§ **Extract**:
>>>
Second, the interpretation of rheological parameters relied on the commonly adopted assumption that disc viscoelasticity arises partly from fluid flow through hydrated tissues. Although this assumption is widely accepted, fluid pathways and exchanged fluid volumes were not directly quantified in the present study. As a result, the mechanistic interpretation of fitted parameters remains indirect.

Third, for both creep and relaxation simulations, the loading rate was kept constant. The potential influence of loading rate on the initial peak force and early fluid pressurization was not examined. Although this allowed degeneration and load magnitude to be evaluated independently, rate-dependent effects may also influence short-term mechanical response and should be considered in future studies.

Fourth, the analysis focused only on healthy and severely degenerated discs [21]. While this contrast allowed clear identification of degeneration-related effects, it does not capture the gradual evolution of viscoelastic behavior across intermediate degeneration stages. Including additional degeneration grades would provide a more complete description of this progression. Future work incorporating multiple degeneration grades would provide a more complete description of how disc viscoelasticity progressively changes with degeneration.

Finally, although geometries were probabilistically sampled to represent inter-individual variability, a formal uncertainty or sensitivity decomposition was not performed. The sampling strategy was intended to capture population-level variation rather than to enable structured variance partitioning among geometry, degeneration parameters, and loading magnitude. The relative contribution of each factor to overall response variance was therefore not explicitly quantified. Future work using variance-based or factorial sensitivity analyses would provide further quantitative insight.
<<<
§ **Saved data entries**:
>>>
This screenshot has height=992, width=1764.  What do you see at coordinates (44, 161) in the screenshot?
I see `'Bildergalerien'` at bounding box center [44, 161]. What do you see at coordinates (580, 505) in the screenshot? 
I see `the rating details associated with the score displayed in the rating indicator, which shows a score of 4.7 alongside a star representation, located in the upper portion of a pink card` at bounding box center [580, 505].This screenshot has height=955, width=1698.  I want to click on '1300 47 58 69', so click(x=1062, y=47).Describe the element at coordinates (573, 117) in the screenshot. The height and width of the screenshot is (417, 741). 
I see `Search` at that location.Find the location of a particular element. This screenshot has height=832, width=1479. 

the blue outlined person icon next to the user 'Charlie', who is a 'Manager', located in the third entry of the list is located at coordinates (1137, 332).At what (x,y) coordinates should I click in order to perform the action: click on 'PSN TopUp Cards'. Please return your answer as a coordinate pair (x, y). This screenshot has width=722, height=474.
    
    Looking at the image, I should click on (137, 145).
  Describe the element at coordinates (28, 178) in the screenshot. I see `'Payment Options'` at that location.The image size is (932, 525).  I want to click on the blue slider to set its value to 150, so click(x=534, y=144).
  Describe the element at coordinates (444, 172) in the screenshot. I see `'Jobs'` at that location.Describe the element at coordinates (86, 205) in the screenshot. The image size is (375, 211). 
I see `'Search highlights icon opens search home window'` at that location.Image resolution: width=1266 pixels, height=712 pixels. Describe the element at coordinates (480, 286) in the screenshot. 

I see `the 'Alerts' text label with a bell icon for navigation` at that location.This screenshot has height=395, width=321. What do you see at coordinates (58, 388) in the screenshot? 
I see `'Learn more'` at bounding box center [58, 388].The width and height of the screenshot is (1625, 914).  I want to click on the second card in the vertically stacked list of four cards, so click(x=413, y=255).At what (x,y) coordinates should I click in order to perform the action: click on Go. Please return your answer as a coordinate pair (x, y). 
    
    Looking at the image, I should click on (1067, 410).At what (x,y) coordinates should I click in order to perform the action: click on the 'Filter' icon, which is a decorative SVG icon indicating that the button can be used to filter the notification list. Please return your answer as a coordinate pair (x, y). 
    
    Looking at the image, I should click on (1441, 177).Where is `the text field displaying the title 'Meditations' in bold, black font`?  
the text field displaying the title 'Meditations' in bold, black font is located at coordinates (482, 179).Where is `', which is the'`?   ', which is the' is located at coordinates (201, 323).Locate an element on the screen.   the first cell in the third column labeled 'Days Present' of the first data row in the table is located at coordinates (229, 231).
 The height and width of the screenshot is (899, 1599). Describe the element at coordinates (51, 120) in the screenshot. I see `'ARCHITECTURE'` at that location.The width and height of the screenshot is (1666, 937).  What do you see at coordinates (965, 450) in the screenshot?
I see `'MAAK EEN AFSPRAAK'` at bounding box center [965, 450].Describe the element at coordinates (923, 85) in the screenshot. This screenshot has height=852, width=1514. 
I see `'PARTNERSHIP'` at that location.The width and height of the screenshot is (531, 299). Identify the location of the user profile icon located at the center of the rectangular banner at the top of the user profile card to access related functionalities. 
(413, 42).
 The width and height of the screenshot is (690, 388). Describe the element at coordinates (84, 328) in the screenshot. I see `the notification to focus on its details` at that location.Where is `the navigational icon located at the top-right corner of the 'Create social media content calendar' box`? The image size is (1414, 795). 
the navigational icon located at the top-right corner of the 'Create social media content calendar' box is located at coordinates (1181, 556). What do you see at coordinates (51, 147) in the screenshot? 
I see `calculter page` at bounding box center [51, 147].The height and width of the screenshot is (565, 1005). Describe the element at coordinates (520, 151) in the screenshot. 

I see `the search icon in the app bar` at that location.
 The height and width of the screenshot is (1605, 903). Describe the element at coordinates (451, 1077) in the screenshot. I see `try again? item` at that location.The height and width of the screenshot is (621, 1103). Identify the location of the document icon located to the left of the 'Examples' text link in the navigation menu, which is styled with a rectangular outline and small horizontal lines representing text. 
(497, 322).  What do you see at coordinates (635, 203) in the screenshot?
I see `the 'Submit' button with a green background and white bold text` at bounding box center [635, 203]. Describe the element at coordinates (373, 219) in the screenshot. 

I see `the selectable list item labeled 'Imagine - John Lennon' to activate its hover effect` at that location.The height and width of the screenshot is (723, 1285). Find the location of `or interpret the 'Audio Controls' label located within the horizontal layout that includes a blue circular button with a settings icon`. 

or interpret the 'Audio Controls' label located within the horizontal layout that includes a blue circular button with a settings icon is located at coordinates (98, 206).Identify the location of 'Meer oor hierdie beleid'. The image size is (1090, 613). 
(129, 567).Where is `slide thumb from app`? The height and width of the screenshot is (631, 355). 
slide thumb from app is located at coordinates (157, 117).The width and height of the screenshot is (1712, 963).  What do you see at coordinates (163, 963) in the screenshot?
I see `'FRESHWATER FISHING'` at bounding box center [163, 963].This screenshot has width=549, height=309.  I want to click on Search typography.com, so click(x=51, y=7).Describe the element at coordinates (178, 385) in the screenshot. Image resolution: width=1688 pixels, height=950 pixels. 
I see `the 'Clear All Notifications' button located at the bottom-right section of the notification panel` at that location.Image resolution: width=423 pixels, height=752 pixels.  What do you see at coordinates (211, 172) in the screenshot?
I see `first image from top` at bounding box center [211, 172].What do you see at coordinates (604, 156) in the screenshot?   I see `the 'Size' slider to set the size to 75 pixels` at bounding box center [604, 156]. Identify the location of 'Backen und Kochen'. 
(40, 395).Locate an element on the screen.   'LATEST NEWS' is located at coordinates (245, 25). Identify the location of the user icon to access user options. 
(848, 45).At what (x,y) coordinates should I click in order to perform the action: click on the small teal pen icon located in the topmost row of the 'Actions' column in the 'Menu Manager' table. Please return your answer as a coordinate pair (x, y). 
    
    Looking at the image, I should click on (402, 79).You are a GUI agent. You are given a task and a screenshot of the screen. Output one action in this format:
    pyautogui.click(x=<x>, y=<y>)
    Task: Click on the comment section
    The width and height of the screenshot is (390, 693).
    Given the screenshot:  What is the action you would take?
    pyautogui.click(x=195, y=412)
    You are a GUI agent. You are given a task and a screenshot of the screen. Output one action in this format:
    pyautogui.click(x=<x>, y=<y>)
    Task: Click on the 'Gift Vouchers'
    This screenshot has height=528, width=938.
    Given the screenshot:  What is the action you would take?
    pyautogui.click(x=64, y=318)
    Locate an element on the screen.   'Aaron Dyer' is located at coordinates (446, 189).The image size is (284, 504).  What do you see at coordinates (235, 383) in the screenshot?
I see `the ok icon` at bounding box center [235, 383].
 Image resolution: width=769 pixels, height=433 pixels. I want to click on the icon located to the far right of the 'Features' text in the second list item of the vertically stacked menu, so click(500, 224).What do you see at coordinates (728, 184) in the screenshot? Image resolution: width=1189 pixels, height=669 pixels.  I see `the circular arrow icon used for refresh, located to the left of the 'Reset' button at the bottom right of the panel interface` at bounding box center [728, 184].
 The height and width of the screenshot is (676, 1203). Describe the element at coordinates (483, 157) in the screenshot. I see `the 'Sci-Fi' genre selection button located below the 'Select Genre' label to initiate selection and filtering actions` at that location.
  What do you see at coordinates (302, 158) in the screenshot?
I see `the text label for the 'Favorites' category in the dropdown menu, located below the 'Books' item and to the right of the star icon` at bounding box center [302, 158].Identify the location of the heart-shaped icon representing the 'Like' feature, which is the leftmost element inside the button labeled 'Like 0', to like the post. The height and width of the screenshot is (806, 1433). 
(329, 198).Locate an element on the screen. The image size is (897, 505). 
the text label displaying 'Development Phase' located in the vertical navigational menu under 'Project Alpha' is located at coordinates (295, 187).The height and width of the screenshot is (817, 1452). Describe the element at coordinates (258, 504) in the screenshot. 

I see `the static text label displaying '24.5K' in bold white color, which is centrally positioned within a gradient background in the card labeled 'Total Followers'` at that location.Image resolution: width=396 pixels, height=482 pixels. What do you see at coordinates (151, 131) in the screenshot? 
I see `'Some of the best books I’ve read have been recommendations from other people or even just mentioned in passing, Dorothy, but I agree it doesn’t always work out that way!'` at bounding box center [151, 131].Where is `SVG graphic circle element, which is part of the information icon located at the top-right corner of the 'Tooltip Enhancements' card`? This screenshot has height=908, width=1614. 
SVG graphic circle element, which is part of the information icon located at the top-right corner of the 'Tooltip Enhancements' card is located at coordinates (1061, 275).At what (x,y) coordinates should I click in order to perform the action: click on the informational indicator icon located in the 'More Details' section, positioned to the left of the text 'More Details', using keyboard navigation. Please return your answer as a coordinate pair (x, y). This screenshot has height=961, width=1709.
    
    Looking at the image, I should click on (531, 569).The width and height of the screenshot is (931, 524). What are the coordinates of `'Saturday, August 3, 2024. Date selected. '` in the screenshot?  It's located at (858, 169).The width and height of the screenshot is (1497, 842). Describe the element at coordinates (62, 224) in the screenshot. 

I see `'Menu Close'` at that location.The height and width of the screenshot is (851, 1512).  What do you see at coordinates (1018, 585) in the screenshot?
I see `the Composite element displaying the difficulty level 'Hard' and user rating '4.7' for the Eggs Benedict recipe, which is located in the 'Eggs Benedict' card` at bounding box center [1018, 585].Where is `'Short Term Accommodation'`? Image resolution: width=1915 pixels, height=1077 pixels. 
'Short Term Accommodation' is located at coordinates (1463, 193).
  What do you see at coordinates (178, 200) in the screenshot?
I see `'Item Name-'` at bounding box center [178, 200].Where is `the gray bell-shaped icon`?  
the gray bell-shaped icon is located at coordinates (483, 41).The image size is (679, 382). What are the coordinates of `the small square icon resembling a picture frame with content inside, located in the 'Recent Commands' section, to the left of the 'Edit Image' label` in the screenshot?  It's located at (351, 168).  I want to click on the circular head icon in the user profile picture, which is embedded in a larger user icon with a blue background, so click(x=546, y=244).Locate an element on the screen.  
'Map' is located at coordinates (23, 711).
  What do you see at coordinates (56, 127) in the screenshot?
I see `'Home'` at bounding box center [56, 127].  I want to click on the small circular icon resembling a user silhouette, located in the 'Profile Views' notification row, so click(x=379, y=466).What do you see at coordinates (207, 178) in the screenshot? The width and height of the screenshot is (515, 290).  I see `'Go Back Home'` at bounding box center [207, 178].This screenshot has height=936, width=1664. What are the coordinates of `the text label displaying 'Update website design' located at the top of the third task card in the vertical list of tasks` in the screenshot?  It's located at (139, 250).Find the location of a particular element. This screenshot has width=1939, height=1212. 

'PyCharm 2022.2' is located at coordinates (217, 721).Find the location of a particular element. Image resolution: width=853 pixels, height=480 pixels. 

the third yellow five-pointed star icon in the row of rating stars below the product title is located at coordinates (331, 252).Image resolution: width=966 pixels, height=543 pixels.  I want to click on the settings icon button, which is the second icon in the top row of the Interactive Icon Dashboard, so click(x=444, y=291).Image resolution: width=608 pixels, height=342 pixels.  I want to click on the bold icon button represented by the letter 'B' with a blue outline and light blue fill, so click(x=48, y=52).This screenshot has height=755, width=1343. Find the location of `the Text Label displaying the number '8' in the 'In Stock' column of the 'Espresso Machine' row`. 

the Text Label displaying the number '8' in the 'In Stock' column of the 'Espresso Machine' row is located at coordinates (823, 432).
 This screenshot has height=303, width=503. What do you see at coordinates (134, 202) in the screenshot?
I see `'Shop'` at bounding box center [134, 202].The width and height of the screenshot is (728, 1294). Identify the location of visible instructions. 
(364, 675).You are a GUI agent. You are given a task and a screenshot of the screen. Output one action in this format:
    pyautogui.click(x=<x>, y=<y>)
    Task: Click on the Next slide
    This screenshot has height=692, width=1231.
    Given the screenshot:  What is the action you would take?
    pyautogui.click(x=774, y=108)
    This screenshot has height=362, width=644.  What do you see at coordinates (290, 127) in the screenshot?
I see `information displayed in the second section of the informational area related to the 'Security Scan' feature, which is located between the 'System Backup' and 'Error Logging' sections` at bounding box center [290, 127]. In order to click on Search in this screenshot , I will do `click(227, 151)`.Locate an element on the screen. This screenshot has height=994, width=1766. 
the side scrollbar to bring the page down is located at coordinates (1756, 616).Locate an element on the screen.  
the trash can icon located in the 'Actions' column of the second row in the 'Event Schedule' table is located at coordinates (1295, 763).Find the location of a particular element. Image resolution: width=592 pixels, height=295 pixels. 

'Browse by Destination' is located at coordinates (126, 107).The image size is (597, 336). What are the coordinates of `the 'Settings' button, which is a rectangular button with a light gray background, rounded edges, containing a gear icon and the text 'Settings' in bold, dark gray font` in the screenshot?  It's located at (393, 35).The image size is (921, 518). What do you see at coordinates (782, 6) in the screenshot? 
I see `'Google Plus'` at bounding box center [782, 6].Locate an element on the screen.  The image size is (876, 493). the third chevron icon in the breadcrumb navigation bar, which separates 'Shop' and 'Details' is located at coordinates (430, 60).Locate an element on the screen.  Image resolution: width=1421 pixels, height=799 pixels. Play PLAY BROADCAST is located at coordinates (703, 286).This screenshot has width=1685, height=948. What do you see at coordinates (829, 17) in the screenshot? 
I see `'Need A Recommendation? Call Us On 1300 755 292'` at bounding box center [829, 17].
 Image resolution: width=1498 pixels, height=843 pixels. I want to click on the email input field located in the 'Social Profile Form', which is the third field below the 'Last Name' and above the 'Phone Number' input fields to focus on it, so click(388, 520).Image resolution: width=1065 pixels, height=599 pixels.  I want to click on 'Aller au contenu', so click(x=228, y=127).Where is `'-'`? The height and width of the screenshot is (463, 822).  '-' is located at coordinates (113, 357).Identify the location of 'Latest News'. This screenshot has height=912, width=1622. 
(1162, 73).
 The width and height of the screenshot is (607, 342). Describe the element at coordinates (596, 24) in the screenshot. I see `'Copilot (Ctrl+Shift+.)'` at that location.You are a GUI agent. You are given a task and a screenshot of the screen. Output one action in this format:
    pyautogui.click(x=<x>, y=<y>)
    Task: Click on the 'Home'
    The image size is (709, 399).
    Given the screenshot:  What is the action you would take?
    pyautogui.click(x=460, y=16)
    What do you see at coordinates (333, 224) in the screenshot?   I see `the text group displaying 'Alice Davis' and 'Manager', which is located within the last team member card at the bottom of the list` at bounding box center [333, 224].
<<<
§ **Things to do**:
a - Rewrite the paragraph of the passage on disc viscoelasticity that begins "Third, for both creep and relaxation simulations" more briefly, keeping its main facts.
b - Reproduce part of the passage on disc viscoelasticity word for word, beginning at the words "Finally, although geometries" and stopping after "further quantitative insight.".

§ **Task results**:
a - The creep and relaxation simulations used a constant loading rate, so the rate's possible effect on initial peak force and early fluid pressurization was not examined. This let degeneration and load magnitude be evaluated independently, but rate-dependent effects may also influence short-term mechanical response and should be considered in future studies.

b -
Finally, although geometries were probabilistically sampled to represent inter-individual variability, a formal uncertainty or sensitivity decomposition was not performed. The sampling strategy was intended to capture population-level variation rather than to enable structured variance partitioning among geometry, degeneration parameters, and loading magnitude. The relative contribution of each factor to overall response variance was therefore not explicitly quantified. Future work using variance-based or factorial sensitivity analyses would provide further quantitative insight.